Open bemoody opened 11 months ago
physiotag-1.0.0 has two references with order=4
Current text on the page is
3. Clifford GD, Silva I, Moody B, Li Q, Kella D, Shahin A, Kooistra T, Perry D, Mark RG. The PhysioNet/computing in cardiology challenge 2015: reducing false arrhythmia alarms in the ICU. In 2015 Computing in Cardiology Conference (CinC) 2015 Sep 6 (pp. 273-276). IEEE.
4. Xie C, McCullum L, Johnson A, Pollard T, Gow B, Moody B. Waveform Database Software Package (WFDB) for Python. PhysioNet 2022;URL https://doi.org/10. 13026/MMPM-2V55.
but there is no citation of [3]
and the [4]
is referring to the CinC paper.
@tompollard @li-lcp
This is the issue I mentioned earlier today.
Notice that NewProjectVersionForm does not set order when creating References. That's a serious problem, and would have been apparent if the Reference class forced the order to be unique and non-null.
Also notice that /projects/X/preview/ (and /content/X/) is sorted by order
, while /projects/X/content/ is apparently sorted by id
. (See BaseModelFormSet.get_queryset in django/forms/models.py)

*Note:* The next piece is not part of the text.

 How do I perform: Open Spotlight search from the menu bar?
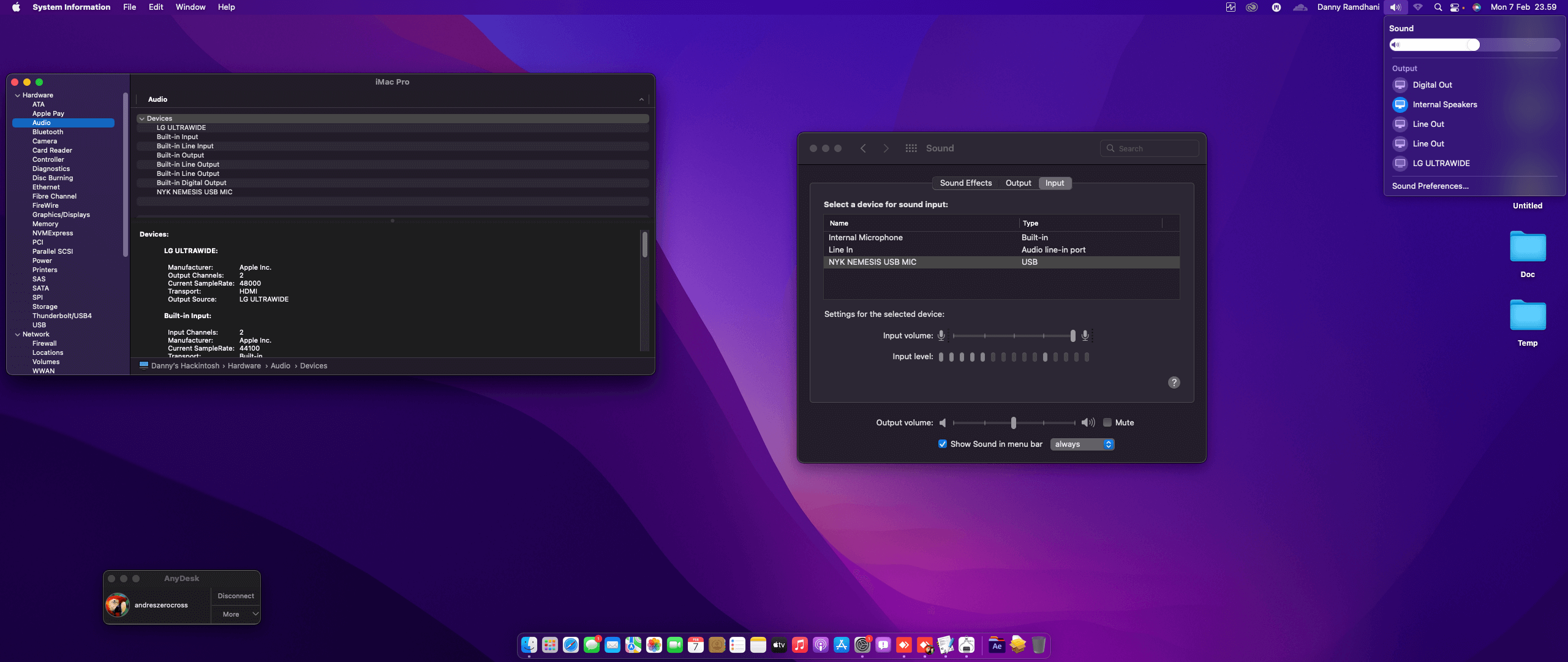coord(1438,7)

Issue: References shuffled and incorrectly displayed on the Project Page. (Not sure this is the same issue as the one reported above.)
More details:
The order of references look correct in the References section in "copy-edit" interface. However, References listed on Project Page seems to have been randomly shuffled for the following project.
A Brazilian Multilabel Ophthalmological Dataset (BRSET) https://www.physionet.org/projects/NFgVDYAzy5iv1Z5Sfvy6/preview/?Admin=True
Is there a way to fix this? Thanks
I did start trying to fix this but I didn't see an easy way to address the existing broken projects.

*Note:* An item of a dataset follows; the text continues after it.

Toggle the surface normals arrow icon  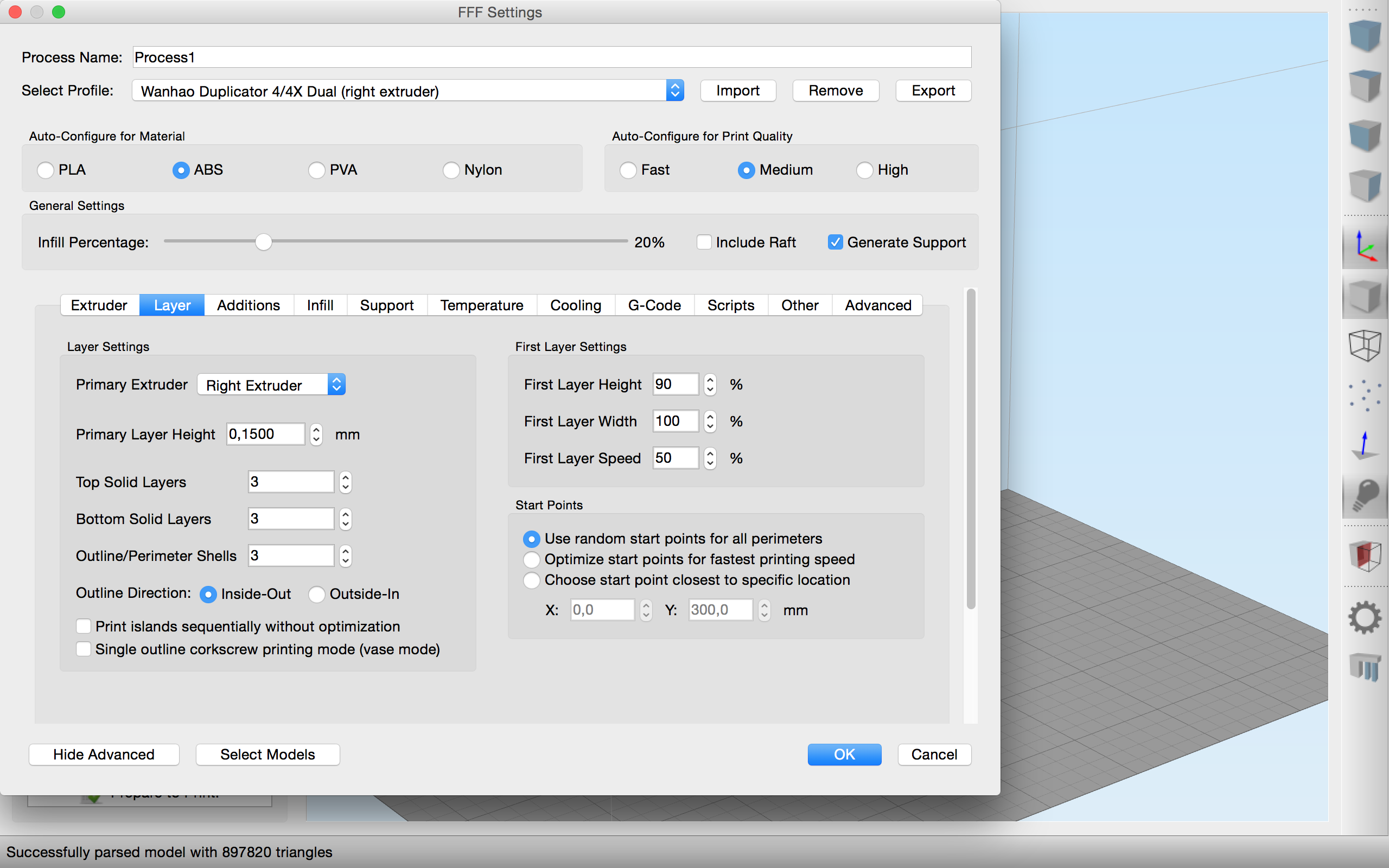1365,445
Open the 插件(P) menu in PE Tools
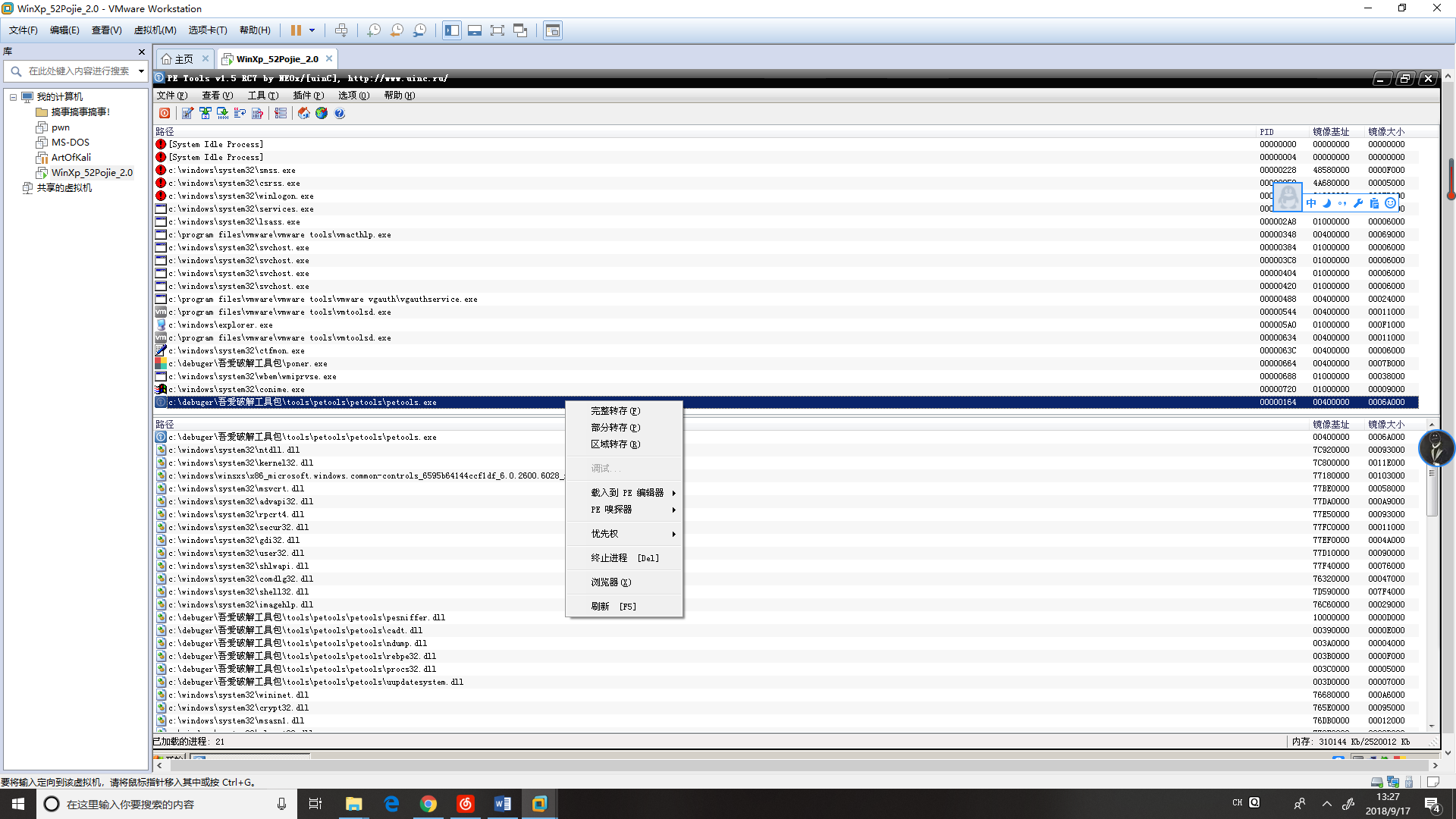Image resolution: width=1456 pixels, height=819 pixels. (x=308, y=96)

There is no way for us to know automatically whether the list of references is correct - we have to manually review them.
Of course, if two different versions of the same project have exactly the same references in a different order, we can guess that one of them is wrong - but we don't know which one is wrong, or whether the author noticed it was wrong and tried to fix it. If the author did try to fix it, we don't know whether they did so based on the numbers shown in the "Content" page or the numbers shown in the "Preview" page.
So I'm sorry - we should do something ASAP to stop creating more damage every time a new version is created. But that won't help with all of the existing projects in the system that need to be fixed manually.
Okay, I'm guessing I know what happened with chexchonet 1.0.0
, mimic-iv-fhir 1.0
, and physiotag 1.0.0
.
It looks like edit_content_item
does not change order of existing references when it deletes a reference.
I also didn't understand, until I saw Li-wei's example this morning, that ReferenceFormSet doesn't actually "save" all of the objects; presumably "save" \~cleverly\~ applies only to the objects that contain a modified form field.
So physiotag
probably had refs 1, 2, 3, 4; then somebody deleted the third one (making it 1, 2, 4); then somebody added two more (making it 1, 2, 4, 4; then 1, 2, 4, 4, 5.)
Current plan:
Make a data migration to fix 75% of the existing broken projects.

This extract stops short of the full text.